Empresa comprou fornecedora líder de produtos hidropônicos, tecnologia que permite cultivo de maconha em ambiente interno e sem terra. As informações são da Bloomberg, via O Globo

Criado em Long Island, Nova York, Jim Hagedorn estava assistindo TV quando passou uma reportagem sobre uma apreensão de maconha. Ele voltou os olhos, ao fundo, para os sacos de Miracle-Gro, o fertilizante de jardim inventado pelo seu pai, Horace.

Essa lembrança é particularmente apropriada em um momento em que Hagedorn, agora com 59 anos, traça planos para a empresa que o pai ajudou a fundar, a Scotts Miracle-Gro, maior fabricante mundial de produtos para jardinagem. Neste mês, a Scotts comprou uma fornecedora líder de produtos hidropônicos, tecnologia que permite o cultivo em ambiente interno de todo tipo de planta, do tomate à maconha, sem terra.

Hagedorn diz que planeja mais aquisições no campo de hidropônicos para o futuro e a possível construção de um negócio que pode gerar uma receita de mais de US$ 1 bilhão ao ano à medida que mais estados dos EUA legalizarem o uso recreativo e medicinal de maconha.

— Queremos pegar esses negócios de alto crescimento, consolidar o espaço e meio que legitimá-lo sem mudá-lo — disse Hagedorn, um ex-piloto de caças F-16 que é o CEO da Scotts desde 2001. — Esses podem ser negócios importantes nos EUA.

O crescimento da receita com hidropônicos representa duas vezes a média do setor de jardinagem, disse ele, em entrevista por telefone, com margens mais amplas e demanda o ano todo.

Este pode ser também o momento certo de entrar no mercado de maconha. Quatro estados americanos legalizaram o uso recreativo até o momento e outros 13 poderão decidir juntarem-se a eles por meio de votação, segundo a Viridian Capital Research, uma firma de investimentos focada no segmento. No mês passado, o senador republicano Rand Paul, de Kentucky, apresentou um projeto de lei para acabar com a proibição federal aplicada ao uso medicinal, quatro semanas antes de anunciar sua candidatura à presidência.

PERIGOS PSICOLÓGICOS

Se o impulso pela legalização se mantiver, o prêmio para a Scotts e outras empresas legítimas pode ser imenso. Embora os EUA tenham US$ 2,5 bilhões de vendas legais de maconha por ano, as vendas ilegais chegam a US$ 60 bilhões, segundo a Viridian.
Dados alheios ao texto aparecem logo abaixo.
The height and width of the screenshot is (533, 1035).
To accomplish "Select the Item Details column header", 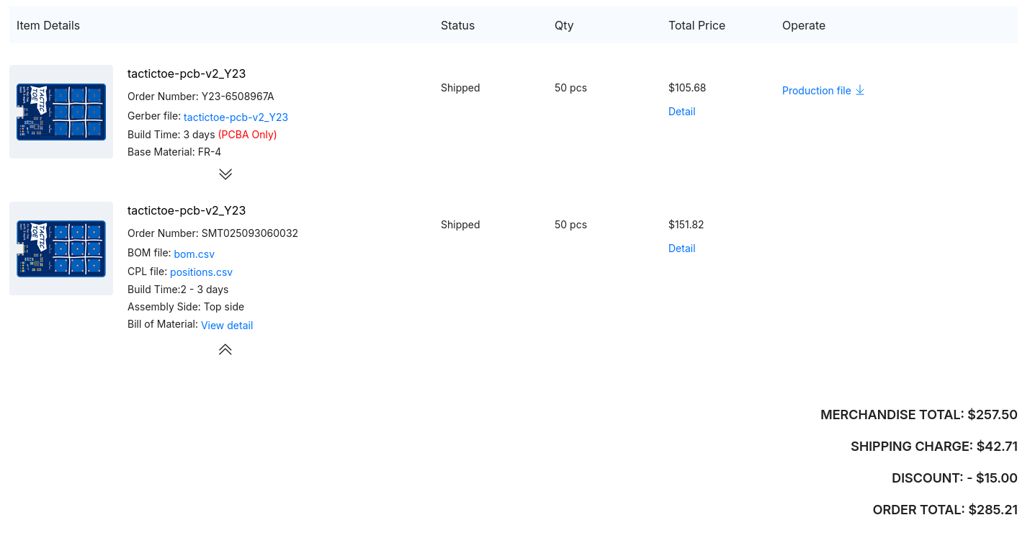I will tap(48, 25).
Isso implica em um mercado potencial avaliado em mais de 20 vezes a receita da Scotts no ano passado.

— A Scotts pode se ver tendo o maior crescimento que experimentou em décadas com a indústria nascente do cultivo caseiro — disse Leslie Bocskor, defensor da legalização e sócio-gerente da Electrum Partners, uma firma de assessoria com sede em Las Vegas focada na indústria da maconha legal. — É uma jogada muito inteligente.

A maconha é classificada pelo governo federal dos EUA como uma droga tipo 1, o que significa que ela está entre as mais perigosas psicológica e fisicamente, juntamente com o LSD e o ecstasy. Hagedorn diz que o negócio de hidropônicos é mais forte onde as leis estaduais sobre a maconha são mais favoráveis — Califórnia, Washington, Colorado e Oregon.

ALTA DAS AÇÕES

A Scotts disse no dia 2 de abril que comprou a General Hydroponics Inc., uma empresa de capital fechado que vende nutrientes usados no cultivo hidropônico, e outra empresa de terra por um total de US$ 130 milhões.

Essa foi a maior aquisição feita nos últimos 16 anos pela Scotts, cujas ações subiram 9,8% nos últimos 12 meses. O Standard and Poor’s Midcap Materials Index está em alta de 2,1%.

A General Hydroponics, que tem cerca de US$ 40 milhões em receitas, foi fundada há quase quatro décadas por Laurence Brooke. Pioneiro das plantações hidropônicas, ele ainda enxerga a tecnologia principalmente como uma ferramenta para alimentar o mundo, e não como uma maneira de cultivar maconha longe dos olhos da polícia.

Se o movimento pela legalização parar, a Scotts sempre poderá voltar o foco para o tipo de cliente satisfeito com o uso da hidroponia para o cultivo de alface, ervas e outras plantas, disse Michael Swartz, analista da Viridian Capital.

— O lado negativo é mitigado pela maneira como esse produto é usado para cultivar outras coisas — disse ele. — Mas o potencial é alto porque o mercado de maconha está se flexibilizando.